TRECHO APRESENTADO:
::::::
A – DA AUTONOMIA ADMINISTRATIVA

7.4. HELY LOPES MEIRELLES, em parecer publicado na Revista Justitia, 123: 185 e 186, dilucida a expressão “autonomia administrativa”:

Autonomia administrativa é a faculdade de gestão dos negócios da entidade ou órgão, segundo as normas legais que o regem, editadas pela entidade estatal competente. Não se confunde com autonomia política, que é prerrogativa de editar suas próprias normas e aplicá-las na sua organização e nas suas atividades, segundo os preceitos constitucionais e as leis superiores que instituem a entidade e delimitam a sua atuação. Por isso mesmo, a autonomia política só é concedida às entidades estatais – União, Estados-membros e Municípios – ao passo que a autonomia administrativa pode ser atribuída a qualquer órgão ou entidade, que em razão de seus objetivos deva gerir com mais liberdade os seus negócios, ficando apenas vinculado (não subordinado) ao poder que o instituiu.”

7.5. Nesse sentido, o Min. NÉRI DA SILVEIRA, na ADI-MC nº 1.905-7/RS, proferiu o histórico voto abaixo transcrito:

“ O SENHOR MINISTRO NÉRI DA SILVEIRA – Sr. Presidente.

A norma do art. 99 da Constituição, dispõe que:

“Art. 99. Ao Poder Judiciário é assegurada a autonomia administrativa e financeira.”

Essa norma representa uma inovação no sistema de 1988 e, mais do que isso, uma nova dimensão da independência do Poder Judiciário.

Com a Constituição do Império, tínhamos a primeira dimensão, que continua até hoje, ou seja, a independência do magistrado para decidir de acordo com a sua consciência e com a lei, não se sujeitando a nenhum outro Poder, a nenhum outro império. Esse foi o primeiro traço da independência. Mas o Poder Judiciário do Império não era independente, segundo a concepção que se tem hoje de independência, em que o Poder Judiciário pode controlar atos dos outros Poderes e os seus próprios, declarando-os inválidos e inconstitucionais. Essa dimensão só surgiu com a implantação da República, que adotou o sistema americano e definiu-o na Constituição de 1891.
::::::
DADOS FORNECIDOS:
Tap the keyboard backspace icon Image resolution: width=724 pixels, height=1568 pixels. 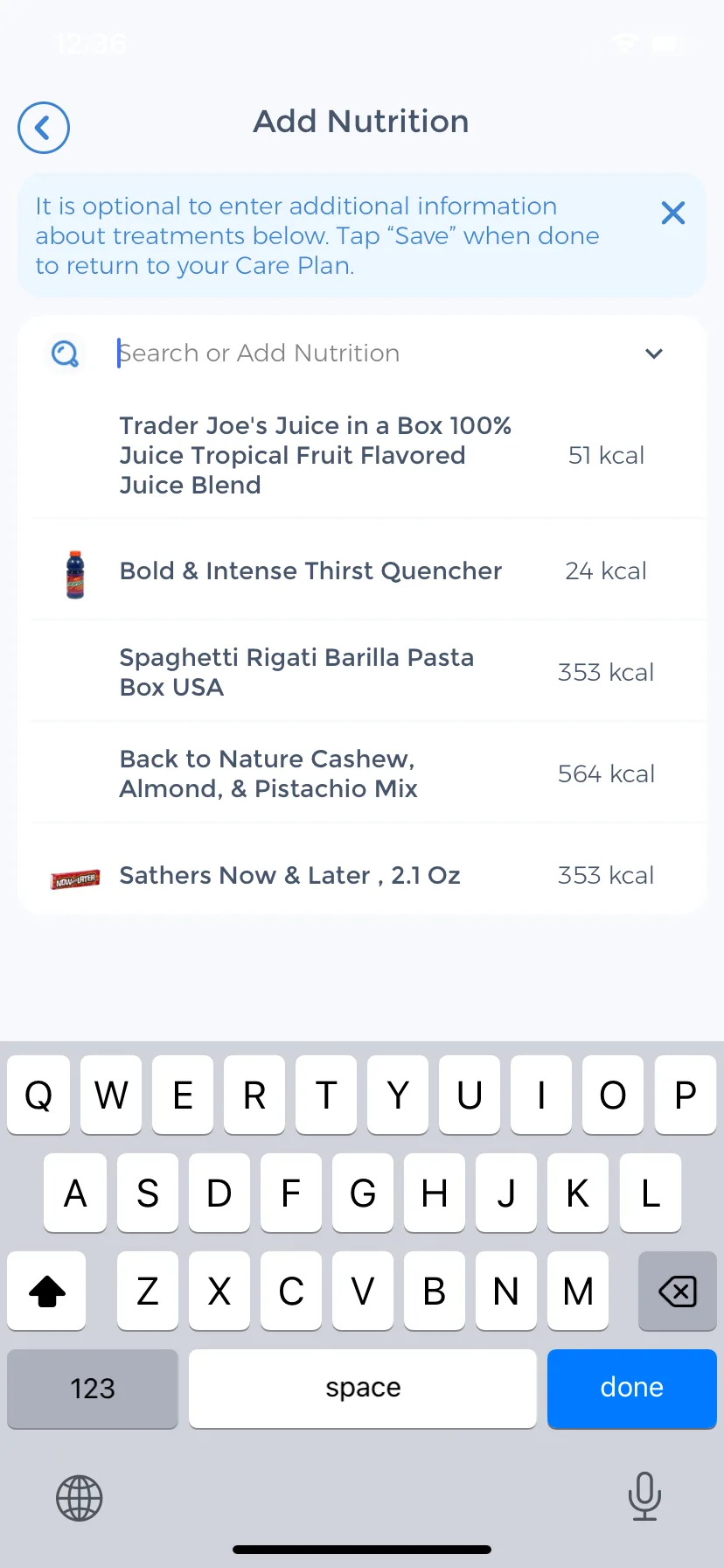(678, 1291)
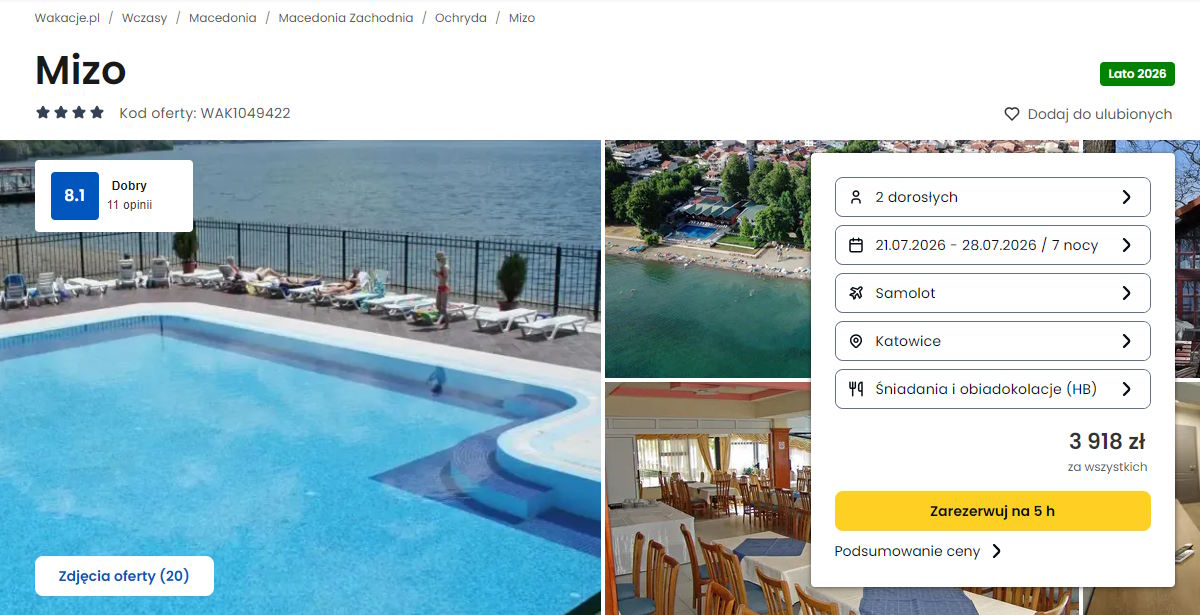The image size is (1200, 615).
Task: Click the calendar icon in date field
Action: click(x=855, y=245)
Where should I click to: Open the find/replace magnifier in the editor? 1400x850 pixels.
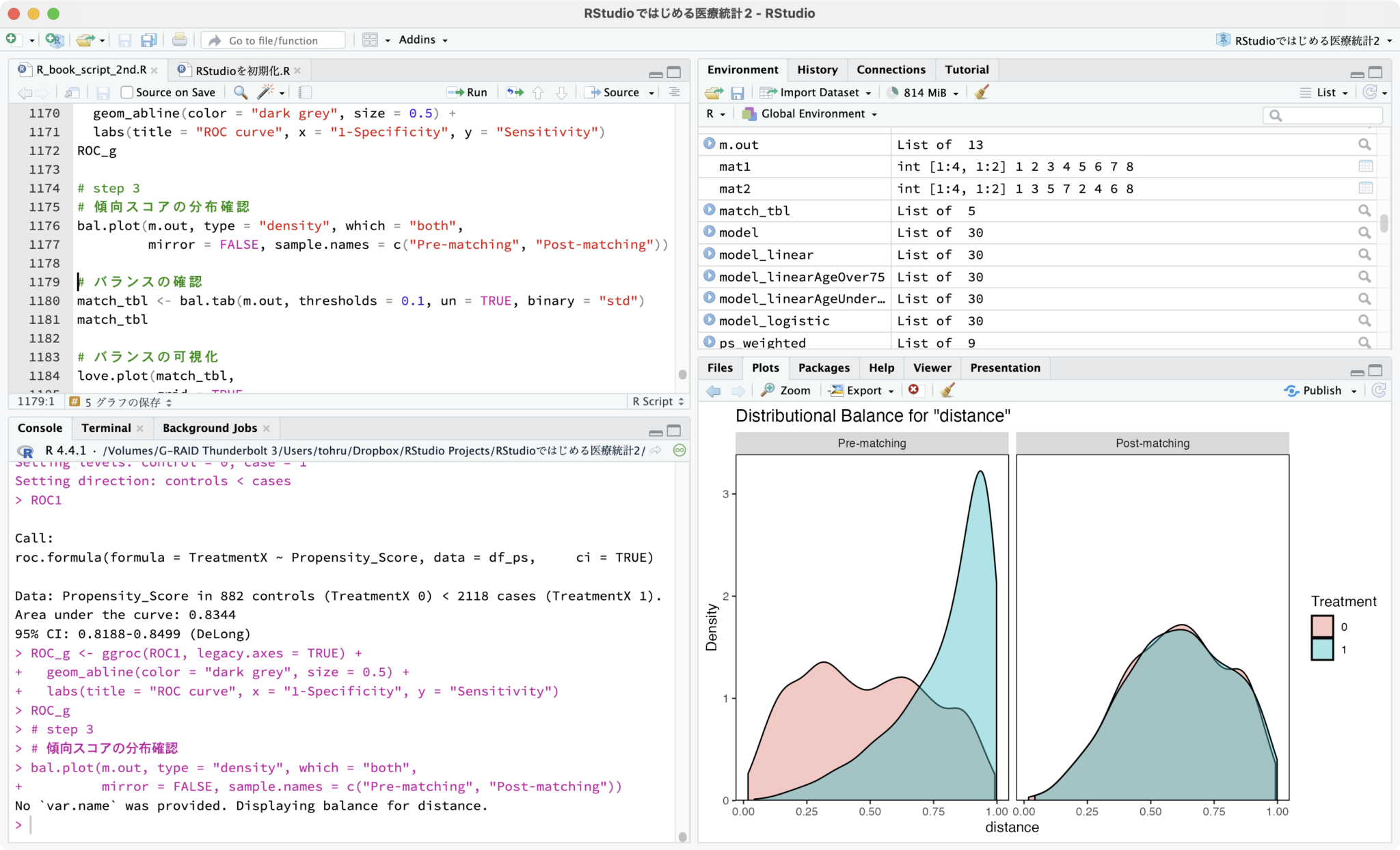coord(240,92)
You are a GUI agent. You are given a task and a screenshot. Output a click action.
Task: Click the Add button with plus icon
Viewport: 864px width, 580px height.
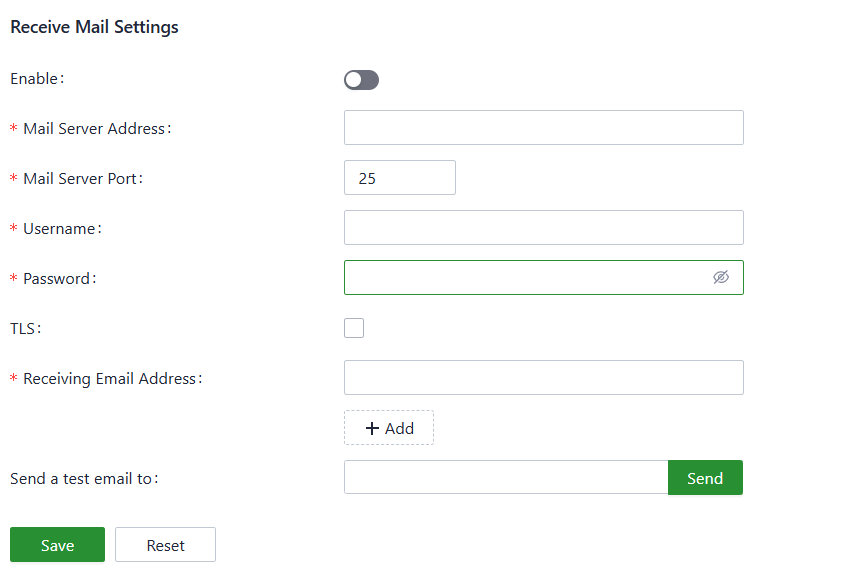click(389, 428)
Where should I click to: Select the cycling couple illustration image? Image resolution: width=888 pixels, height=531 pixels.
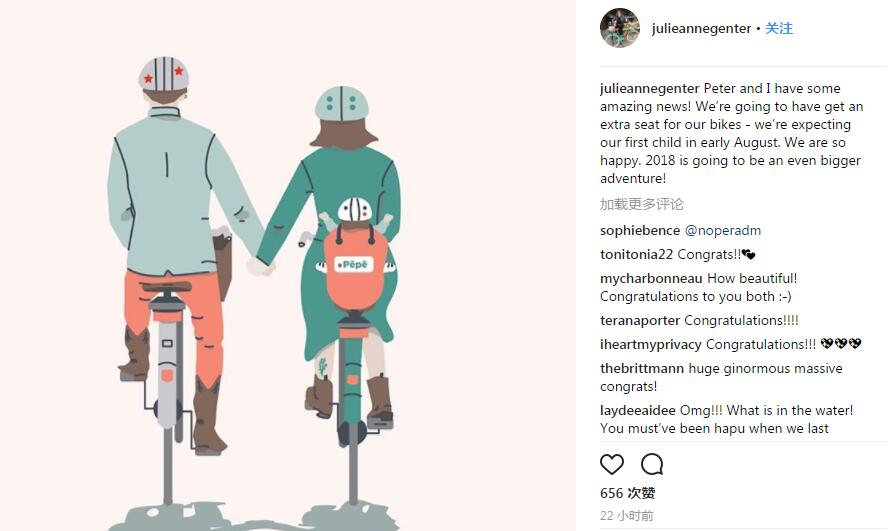288,266
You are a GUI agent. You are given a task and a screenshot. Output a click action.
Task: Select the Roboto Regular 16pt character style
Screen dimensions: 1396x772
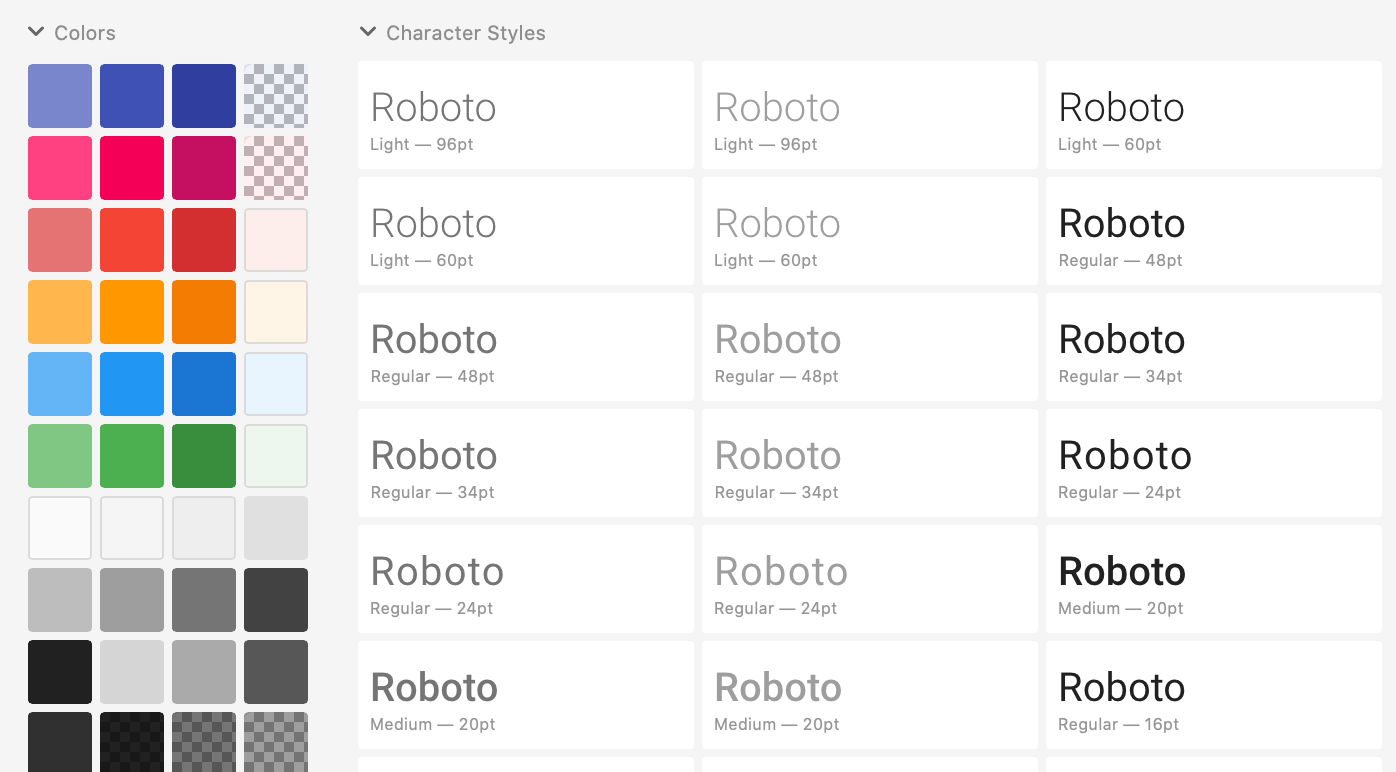point(1213,695)
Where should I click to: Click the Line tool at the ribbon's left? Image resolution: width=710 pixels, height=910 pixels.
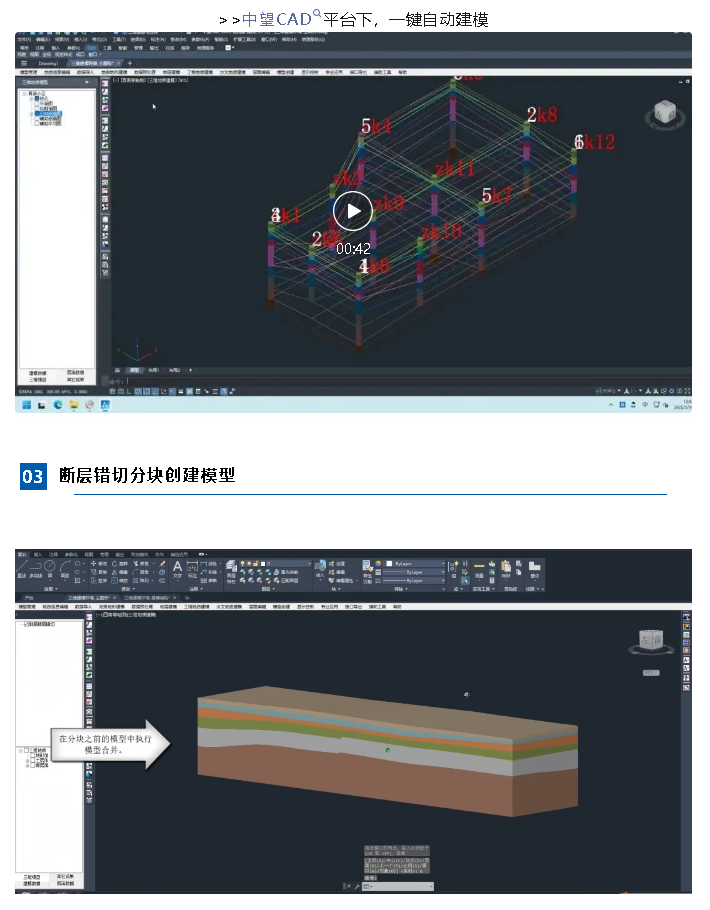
::::::
O QUE FAZER:
1. Reescreva o trecho sobre autonomia administrativa começando em "7.5. Nesse sentido, o" e terminando em "SILVEIRA – Sr. Presidente.", trocando "histórico" por "célebre".
2. Devolva todas as linhas das entradas que contêm a palavra "Select", levando em conta maiúsculas e minúsculas.

LISTA DE RESPOSTAS:
1.
7.5. Nesse sentido, o Min. NÉRI DA SILVEIRA, na ADI-MC nº 1.905-7/RS, proferiu o célebre voto abaixo transcrito:

“ O SENHOR MINISTRO NÉRI DA SILVEIRA – Sr. Presidente.

2.
Where should I click to: Select the cycling couple illustration image? Image resolution: width=888 pixels, height=531 pixels.
Task: Select the Roboto Regular 16pt character style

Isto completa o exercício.